** Information given **
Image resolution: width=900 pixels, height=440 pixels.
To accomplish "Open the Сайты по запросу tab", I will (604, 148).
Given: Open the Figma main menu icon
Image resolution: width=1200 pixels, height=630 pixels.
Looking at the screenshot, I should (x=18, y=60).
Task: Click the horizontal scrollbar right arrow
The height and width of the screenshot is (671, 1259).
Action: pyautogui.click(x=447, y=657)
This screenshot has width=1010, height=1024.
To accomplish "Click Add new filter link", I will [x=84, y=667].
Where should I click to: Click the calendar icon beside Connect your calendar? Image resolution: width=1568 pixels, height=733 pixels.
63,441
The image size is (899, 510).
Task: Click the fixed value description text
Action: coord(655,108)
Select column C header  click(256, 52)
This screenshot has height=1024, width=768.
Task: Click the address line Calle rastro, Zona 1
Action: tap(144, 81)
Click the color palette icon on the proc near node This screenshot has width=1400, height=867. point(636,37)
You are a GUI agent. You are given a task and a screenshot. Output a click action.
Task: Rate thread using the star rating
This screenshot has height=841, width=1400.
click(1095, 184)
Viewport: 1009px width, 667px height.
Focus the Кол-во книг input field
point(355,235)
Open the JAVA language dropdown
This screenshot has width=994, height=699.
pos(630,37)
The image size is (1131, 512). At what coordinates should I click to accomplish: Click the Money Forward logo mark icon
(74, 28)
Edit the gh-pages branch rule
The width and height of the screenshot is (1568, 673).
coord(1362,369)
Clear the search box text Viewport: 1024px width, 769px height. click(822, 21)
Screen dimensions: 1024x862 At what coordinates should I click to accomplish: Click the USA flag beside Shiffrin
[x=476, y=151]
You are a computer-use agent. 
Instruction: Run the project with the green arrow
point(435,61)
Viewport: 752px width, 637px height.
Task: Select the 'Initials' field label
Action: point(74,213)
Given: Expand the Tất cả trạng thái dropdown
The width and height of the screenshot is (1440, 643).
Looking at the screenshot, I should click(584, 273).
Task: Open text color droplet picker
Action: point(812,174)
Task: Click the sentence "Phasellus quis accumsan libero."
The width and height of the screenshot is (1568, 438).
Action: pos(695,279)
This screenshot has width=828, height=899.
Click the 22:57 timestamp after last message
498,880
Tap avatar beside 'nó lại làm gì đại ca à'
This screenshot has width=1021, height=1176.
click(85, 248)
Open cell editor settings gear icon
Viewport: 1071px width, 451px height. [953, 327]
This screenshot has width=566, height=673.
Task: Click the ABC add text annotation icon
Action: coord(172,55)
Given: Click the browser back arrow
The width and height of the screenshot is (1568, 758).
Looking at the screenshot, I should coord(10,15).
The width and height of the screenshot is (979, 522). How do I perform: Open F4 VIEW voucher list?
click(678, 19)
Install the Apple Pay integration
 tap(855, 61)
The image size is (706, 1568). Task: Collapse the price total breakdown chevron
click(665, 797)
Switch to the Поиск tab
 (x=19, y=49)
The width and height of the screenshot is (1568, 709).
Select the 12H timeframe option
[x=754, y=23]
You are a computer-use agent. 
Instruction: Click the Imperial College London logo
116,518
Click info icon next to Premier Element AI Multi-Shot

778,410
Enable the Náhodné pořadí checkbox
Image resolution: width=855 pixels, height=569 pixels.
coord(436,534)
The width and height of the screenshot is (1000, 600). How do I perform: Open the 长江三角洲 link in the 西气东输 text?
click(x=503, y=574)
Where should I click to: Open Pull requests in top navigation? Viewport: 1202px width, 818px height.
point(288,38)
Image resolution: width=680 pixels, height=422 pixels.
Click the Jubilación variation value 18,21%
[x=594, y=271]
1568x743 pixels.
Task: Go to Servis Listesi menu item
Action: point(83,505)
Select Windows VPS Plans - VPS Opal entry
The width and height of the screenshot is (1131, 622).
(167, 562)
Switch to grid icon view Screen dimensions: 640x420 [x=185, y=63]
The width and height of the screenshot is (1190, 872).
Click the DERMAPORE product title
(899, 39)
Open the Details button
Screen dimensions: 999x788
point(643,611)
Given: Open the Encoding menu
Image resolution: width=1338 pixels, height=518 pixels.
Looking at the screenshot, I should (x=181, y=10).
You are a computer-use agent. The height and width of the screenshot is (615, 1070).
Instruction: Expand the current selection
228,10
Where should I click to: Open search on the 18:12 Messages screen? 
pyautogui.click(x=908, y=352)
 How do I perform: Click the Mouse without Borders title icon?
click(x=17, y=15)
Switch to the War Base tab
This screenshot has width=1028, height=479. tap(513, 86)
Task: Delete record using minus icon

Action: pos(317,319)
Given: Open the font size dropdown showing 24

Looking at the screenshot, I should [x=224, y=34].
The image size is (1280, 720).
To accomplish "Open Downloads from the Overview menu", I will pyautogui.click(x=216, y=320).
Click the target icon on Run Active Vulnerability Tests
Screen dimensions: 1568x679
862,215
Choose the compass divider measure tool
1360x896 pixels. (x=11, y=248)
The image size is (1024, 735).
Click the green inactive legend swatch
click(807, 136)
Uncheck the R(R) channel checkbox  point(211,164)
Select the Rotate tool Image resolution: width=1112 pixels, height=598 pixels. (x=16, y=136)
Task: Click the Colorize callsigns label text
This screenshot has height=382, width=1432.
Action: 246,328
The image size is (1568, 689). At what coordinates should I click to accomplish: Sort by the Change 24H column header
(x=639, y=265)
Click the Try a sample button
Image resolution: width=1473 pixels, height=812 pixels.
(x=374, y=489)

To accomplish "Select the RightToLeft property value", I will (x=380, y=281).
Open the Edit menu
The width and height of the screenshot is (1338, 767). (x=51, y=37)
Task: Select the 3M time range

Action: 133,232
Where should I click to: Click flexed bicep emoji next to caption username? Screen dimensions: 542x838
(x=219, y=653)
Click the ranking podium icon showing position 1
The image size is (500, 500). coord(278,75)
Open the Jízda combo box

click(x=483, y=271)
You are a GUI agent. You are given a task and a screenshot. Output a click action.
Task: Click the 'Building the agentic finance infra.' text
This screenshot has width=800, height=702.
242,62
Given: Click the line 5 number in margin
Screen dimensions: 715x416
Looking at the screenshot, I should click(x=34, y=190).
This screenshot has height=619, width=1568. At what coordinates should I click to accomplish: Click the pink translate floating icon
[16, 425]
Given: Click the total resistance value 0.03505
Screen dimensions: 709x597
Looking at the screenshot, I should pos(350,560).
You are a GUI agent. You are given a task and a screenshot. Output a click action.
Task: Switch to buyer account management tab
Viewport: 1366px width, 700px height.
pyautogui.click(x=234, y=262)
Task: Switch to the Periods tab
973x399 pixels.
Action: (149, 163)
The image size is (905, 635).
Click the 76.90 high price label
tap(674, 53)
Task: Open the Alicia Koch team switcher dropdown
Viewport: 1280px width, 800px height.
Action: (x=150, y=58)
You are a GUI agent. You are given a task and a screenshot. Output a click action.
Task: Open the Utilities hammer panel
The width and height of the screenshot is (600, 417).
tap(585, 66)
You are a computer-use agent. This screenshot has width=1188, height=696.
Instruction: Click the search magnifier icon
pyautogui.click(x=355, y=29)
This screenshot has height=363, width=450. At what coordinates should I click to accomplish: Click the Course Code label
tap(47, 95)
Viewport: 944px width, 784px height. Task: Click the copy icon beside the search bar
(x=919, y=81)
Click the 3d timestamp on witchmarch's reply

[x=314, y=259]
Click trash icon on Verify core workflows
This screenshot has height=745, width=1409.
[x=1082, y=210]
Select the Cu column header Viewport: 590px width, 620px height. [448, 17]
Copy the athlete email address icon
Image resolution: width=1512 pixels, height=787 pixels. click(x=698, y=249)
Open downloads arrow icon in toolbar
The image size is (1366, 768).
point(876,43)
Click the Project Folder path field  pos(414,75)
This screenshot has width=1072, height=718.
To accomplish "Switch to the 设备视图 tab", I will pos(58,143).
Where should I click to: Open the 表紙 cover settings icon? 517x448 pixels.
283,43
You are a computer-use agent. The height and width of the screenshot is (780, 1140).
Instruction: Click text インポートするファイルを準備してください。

** Exercise details **
In the entries above, please find the line with "The width and height of the screenshot is (1568, 709)." and the line with "Given: Open the Encoding menu", then write out exactly those two lines and every line between them, and nothing more.

** Result of the task **
The width and height of the screenshot is (1568, 709).
Select the 12H timeframe option
[x=754, y=23]
You are a computer-use agent. 
Instruction: Click the Imperial College London logo
116,518
Click info icon next to Premier Element AI Multi-Shot

778,410
Enable the Náhodné pořadí checkbox
Image resolution: width=855 pixels, height=569 pixels.
coord(436,534)
The width and height of the screenshot is (1000, 600). How do I perform: Open the 长江三角洲 link in the 西气东输 text?
click(x=503, y=574)
Where should I click to: Open Pull requests in top navigation? Viewport: 1202px width, 818px height.
point(288,38)
Image resolution: width=680 pixels, height=422 pixels.
Click the Jubilación variation value 18,21%
[x=594, y=271]
1568x743 pixels.
Task: Go to Servis Listesi menu item
Action: point(83,505)
Select Windows VPS Plans - VPS Opal entry
The width and height of the screenshot is (1131, 622).
(167, 562)
Switch to grid icon view Screen dimensions: 640x420 [x=185, y=63]
The width and height of the screenshot is (1190, 872).
Click the DERMAPORE product title
(899, 39)
Open the Details button
Screen dimensions: 999x788
point(643,611)
Given: Open the Encoding menu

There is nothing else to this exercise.